The results of this prospective investigation show that SNd is feasible in NAC patients as well as in chemo-naïve patients, w/wo downstaging to pT0. The concept of the SN was first described by Gould et al. in the parotid gland [
14] and clinically implemented by Cabanas in penile cancer [
15]. One definition of the SN describes it as the initial lymph node to which the tumor drains [
16]. The SN is considered being specific for a given tumor and the SN content reflecting the status of regional lymphatics. SN biopsy became well established in malignant melanoma and breast cancer. Utilized markers for detection were blue dye and radioactive tracers, yet a standardized method was lacking. How to deposit the tracers differed between investigators. The choice of radioactive tracer can also differ as, for example 99-m Tc-labeled Albures (Amersham Health, Buckinghamshire, England) with 250–500 nm particles displaying slow kinetics compared to Nanocoll with a much smaller carrier and subsequently much faster kinetics [
7]. Other factors can affect the levels of accumulated tracers in a given SN; firstly, the position in the drainage order and the number of lymphatic vessels exit the individual node. Secondly, the lymph flow rate being influenced by physical exercise, medication and hydration status. In case of metastatic spread, the metastatic deposit may obstruct the entrance of lymph flow, leading to redirection of the lymphatics resulting in FN detection. This was seen in the current material where the majority of the metastasized lymph nodes were found in non-SNs. Hypothetically, chemotherapy might affect tumor lymph drainage by increasing the level of cell debris, thus obstructing lymph pathways in pN+ patients. The subgroup of lymph node metastasized patients is also too small for drawing any conclusions. The SN concept was introduced and shown feasible in MIBC in 2001 [
7,
8]. Injections of tracer in MIBC-SNd are performed at four peritumoral positions of the tumor or tumor scar, preferably in non-tumorous detrusor muscle. The method was reproduced at an independent center [
11], and both research groups found that >1 SN/tumor was often detected and that utilizing the handheld Geiger meter resulted in the highest SN yield. Liedberg et al detected SNs in 87 % with mean of 2.4 SN/patient. This in line with the results of the current study shows detection rates of 84.6 % (SNdef1) and 92.4 % (SNdef2) with means of 3.42 and 3.49 SNs, respectively. To define all radioactive nodes as SNs appears problematic. In melanoma, Kroon et al [
13] found that defining the SN as 50 % of the hottest node yielded a FN rate of 7 %. A stepwise increase in FNR was seen for every added 10 %. In contrast to previous endeavors on SNd in MIBC, we focused on Geiger meter detected SNs and applied two different SN definitions.
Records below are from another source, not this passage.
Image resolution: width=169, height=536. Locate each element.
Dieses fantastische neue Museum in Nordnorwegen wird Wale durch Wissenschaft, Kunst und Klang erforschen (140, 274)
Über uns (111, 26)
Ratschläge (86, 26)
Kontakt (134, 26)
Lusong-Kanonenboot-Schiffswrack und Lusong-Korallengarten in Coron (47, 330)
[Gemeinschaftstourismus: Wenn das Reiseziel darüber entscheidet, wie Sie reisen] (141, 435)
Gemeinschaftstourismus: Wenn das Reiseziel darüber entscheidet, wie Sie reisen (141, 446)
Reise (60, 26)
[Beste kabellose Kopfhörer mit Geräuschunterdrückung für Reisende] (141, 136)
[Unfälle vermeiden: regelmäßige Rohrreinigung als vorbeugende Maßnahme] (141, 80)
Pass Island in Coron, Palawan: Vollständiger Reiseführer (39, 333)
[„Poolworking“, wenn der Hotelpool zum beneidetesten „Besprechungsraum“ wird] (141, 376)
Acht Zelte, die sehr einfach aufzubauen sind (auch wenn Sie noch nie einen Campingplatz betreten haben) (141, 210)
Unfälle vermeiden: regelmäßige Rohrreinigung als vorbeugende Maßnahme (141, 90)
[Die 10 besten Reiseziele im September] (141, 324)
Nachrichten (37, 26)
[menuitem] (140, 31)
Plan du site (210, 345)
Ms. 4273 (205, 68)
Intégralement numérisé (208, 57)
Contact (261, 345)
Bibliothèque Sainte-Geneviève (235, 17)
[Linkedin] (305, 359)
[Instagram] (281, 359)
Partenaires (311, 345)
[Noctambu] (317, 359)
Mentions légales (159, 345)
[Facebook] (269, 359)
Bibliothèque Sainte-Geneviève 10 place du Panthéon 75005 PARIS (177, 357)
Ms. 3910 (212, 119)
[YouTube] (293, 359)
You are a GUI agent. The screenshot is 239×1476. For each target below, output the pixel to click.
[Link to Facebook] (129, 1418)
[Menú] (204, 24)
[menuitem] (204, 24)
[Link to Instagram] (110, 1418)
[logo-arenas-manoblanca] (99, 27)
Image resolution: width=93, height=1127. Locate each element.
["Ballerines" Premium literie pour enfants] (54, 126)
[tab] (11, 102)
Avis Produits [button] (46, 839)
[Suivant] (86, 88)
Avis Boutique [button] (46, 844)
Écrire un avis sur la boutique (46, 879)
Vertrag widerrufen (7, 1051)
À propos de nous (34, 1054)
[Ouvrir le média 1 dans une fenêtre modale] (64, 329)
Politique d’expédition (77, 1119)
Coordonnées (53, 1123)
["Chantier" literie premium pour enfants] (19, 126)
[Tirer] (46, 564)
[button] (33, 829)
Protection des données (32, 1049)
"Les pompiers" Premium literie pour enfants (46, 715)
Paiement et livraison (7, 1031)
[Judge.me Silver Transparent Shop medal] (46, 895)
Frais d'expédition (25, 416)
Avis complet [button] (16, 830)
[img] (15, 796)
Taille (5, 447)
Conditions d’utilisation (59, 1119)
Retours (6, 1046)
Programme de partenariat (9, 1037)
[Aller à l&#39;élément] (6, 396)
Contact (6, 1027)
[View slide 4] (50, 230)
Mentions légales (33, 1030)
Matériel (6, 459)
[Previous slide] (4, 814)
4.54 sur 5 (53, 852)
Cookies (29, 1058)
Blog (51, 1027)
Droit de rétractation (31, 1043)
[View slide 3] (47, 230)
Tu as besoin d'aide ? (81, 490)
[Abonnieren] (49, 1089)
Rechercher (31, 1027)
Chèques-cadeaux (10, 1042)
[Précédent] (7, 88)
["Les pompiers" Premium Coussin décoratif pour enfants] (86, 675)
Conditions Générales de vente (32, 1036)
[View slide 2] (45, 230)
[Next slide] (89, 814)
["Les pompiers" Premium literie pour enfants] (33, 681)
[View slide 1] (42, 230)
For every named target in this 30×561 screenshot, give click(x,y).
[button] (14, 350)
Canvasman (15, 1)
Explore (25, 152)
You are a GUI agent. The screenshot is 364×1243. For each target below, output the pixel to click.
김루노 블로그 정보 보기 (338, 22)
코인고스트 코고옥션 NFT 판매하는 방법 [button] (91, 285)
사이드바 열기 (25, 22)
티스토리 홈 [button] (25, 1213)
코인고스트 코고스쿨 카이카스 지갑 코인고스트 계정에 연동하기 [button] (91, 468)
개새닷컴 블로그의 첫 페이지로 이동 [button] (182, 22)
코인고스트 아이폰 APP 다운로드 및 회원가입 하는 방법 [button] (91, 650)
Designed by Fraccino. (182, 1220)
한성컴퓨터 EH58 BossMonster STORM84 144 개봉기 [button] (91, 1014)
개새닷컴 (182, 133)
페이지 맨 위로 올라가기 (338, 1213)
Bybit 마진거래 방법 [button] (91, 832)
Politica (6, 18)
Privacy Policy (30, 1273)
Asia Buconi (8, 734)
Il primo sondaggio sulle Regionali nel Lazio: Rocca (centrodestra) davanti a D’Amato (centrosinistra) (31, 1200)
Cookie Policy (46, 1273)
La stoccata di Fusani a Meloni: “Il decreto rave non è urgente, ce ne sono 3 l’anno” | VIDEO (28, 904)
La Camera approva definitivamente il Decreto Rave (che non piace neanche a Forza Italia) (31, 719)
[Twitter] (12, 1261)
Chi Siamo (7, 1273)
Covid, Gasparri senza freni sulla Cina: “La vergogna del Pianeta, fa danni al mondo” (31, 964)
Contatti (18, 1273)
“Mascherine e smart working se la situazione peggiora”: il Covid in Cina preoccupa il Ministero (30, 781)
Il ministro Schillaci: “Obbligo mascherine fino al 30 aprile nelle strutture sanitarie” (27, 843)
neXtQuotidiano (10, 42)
The 10 % rule yields a slightly larger number of SNs and a higher mean of SN/patient while decreasing the mean of FN nodes. The difference is greatest in the subgroup of chemo-naïve patients (Table
4). Regardless of SN definition, neither pT stage subgroup nor NAC affects the number of true positive SNs. SNd in postresection scars has also been feasible in penile cancer after previous removal of primary tumor [
17]. The effect of NAC on SN biopsies was studied thoroughly in breast cancer showing increase in FNR [
18]. However, the parallel to MIBC is not fully compatible; the use of NAC in breast cancer has increased the use of SNd on larger high-risk tumors. In contrast, our use of SNd in MIBC is not aimed at minimizing the extent of lymph node dissection or detecting nodal metastases. Due to the diversity of lymphatic drainage for MIBC in the minor pelvis, our results contravene SNd as a method for nodal staging. This is probably also due to the diversity of lymphatic drainage for MIBC in the pelvic cavity. Another challenge would be to correlate the detected SNs with a molecular signature combined with clinical factors. Our prospective series, including the present material, also forms the matrix for ongoing immunological investigations with focus on T cells, B cells, cytokines and T regulatory cells. Induction of immune responses to tumor antigens has been detected in SNs, therefore being considered a good source for harvesting tumor-specific T lymphocytes [
10,
19]. These findings enabled adoptive immunotherapy utilizing autologous SN-derived T cells, both in colon cancer and in MIBC [
20‐
22]. For performing SN-based autologous cell therapy, the technical ability to perform SNd is a primary condition, also in patients undergoing NAC, regardless of individual pathoanatomical responses. All patients in the present series underwent open cystectomy with standard SNd. We anticipate from other groups, investigations of similar character with minimal invasive surgery (MIS) as, for example, with robotically assisted radical cystectomy. SNd with MIS has shown promising results by utilizing for instance indocyanine green fluorescence imaging [
23]. Limitations of the current study include the uneven distribution of NAC patients versus chemo-naïve, only 8/65 patients having nodal dissemination and a heterogeneous group of both urologic surgeons and pathologists from totally six centers.